ANTÓNIO SERZEDELO: UM LIVRO FORA DO ARMÁRIO Por: Ana Rita dos Santos (ESCS), Sara Tavares e Francisco Gil (ES António Damásio)

Capítulo II Em Lisboa, a confirmação duvidosa

“Nunca julgues um livro pela capa”, assim diz o ditado. A sabedoria popular poucas vezes se engana. É nos livros com a capa mais puída, mais desgastada pelo uso, que encontramos as histórias mais fantásticas. São nas páginas desses livros, enrugadas e frágeis pelo toque de quem as percorreu, que esbarramos com amores proibidos, aventuras e feitos incríveis de Homens comuns. Há livros que merecem ser admirados e relidos vezes sem conta. O António Serzedelo é um desses livros. Uma obra repleta de capítulos intermináveis. É necessário um bom índice para não nos perdermos nas 1001 peripécias que a sua longa vida conta.

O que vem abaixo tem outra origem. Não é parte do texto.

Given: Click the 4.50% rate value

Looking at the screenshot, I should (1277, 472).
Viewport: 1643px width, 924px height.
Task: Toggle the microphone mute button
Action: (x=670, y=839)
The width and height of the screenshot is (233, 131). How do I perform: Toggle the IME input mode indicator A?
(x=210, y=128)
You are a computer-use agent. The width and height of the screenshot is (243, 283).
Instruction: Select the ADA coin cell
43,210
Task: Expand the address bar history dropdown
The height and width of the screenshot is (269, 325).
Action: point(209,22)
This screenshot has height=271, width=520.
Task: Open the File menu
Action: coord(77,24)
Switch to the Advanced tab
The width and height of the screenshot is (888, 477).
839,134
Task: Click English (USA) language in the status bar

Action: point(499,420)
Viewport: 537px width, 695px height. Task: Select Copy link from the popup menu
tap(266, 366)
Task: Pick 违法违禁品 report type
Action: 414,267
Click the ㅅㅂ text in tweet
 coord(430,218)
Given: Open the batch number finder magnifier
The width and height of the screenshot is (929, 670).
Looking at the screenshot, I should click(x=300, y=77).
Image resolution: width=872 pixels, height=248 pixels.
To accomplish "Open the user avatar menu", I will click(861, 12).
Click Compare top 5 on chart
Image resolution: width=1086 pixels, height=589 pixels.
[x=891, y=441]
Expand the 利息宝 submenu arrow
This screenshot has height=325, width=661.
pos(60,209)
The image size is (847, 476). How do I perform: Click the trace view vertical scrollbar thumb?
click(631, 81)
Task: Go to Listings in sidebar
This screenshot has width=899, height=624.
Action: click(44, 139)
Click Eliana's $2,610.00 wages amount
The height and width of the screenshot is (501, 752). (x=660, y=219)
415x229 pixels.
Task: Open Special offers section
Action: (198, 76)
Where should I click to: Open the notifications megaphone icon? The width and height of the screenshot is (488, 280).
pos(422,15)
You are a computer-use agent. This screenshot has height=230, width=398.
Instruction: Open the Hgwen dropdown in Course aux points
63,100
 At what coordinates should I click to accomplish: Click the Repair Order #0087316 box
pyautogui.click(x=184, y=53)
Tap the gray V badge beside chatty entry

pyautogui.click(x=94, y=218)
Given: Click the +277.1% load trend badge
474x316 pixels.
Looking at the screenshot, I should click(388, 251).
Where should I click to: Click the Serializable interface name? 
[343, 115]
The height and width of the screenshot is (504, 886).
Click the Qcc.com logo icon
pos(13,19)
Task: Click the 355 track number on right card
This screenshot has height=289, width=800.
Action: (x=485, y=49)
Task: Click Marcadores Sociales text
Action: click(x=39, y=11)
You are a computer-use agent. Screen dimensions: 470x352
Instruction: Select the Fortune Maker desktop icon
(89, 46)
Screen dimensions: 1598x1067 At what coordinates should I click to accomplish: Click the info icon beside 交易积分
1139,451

A capa deste livro é enrugada, mas tem um brilho no tecido que a envolve. É coberta de apontamentos delicados que nos fazem viajar no tempo. O índice é extenso e as histórias deste volume (sim, existem mais, mas o tempo seria escasso para poder falar-vos de todas) cruzam-se todas na descoberta, aceitação e amor-próprio. O título deste livro poderia bem ser um já conhecido da literatura mundial: Orgulho e Preconceito. Vamos por partes e comecemos pelo início.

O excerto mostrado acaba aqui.